Entering edit mode
8.0 years ago
enkh.tug
•
0
Hello!
I need to run python script on whole proteome, which is ~3600 proteins. To run it I require two seperate files: fasta sequence and profiles file. They both same file name, based on their headers. How do I run it on two folders (one with fasta sequences, and other with profile files)? Do I have to modify script, or write a new one?
Search for "bash loop files" and you'll find many hints, e.g., this one.
This should be reasonably straightforward to solve. Can you show the naming pattern of the fasta sequences and profile files? How do you know those files match to run the tool? Did you write the script yourself?
Script is not written by me. Fasta files are good, and profile files was generated by script creator. Naming pattern is: C_PROKKA_00001 - C_PROKKA_03211 for genome and pGX1_PROKKA for plasmids.
So if I understood correctly you have 3211 files with name C_PROKKA_00001 up to C_PROKKA_03211. And what about the plasmids? I don't see you mentioned those before. Is it just one file? Every C_PROKKA file has to be ran together with the pGX1_PROKKA?
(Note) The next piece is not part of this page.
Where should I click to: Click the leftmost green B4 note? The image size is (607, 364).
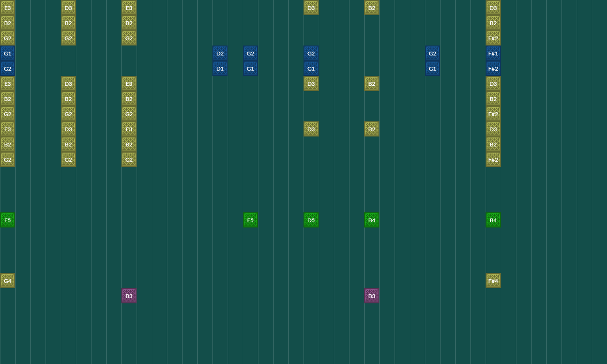coord(372,220)
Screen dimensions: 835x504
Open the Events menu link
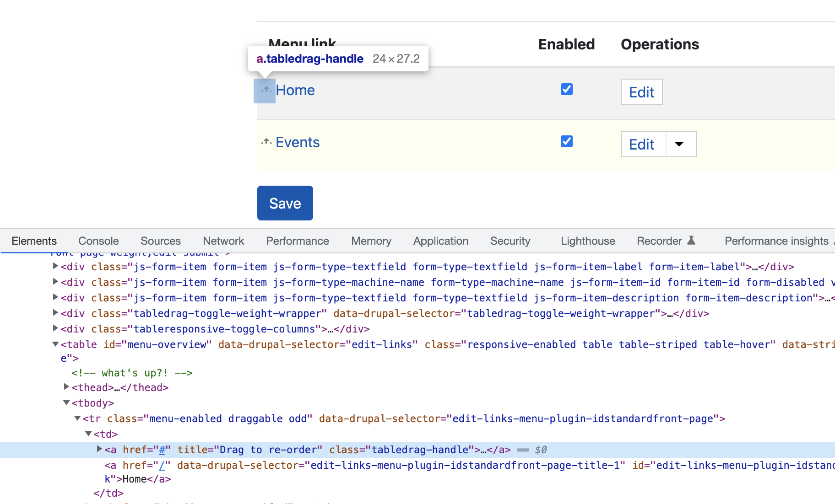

I have 3151 chromosomal genome sequences and 521 plasmid sequences. I had multifasta file and I splitted it based on headers. Each fasta sequence has corresponding profile file, and they has to be run together. Besides, I need to concentrate output file in one text file, but if I set output file and run second sequence it overwrittes it. Thank you for Your interest in my problem.
I am not sure how you are using your command line but generally
>>
redirector will append data to an existing file.Can you post an example of the names of
It should be fairly easy to do this, for example see the answer of ole.tange for a gnu-parallel solution.
To set clear expectations: If you are doing this on a single computer bash loop will still need to be serial. Depending on how heavy the computation is in this case (and how many core you have available on this machine) you could look into using GNU Parallel to expedite this process to some extent.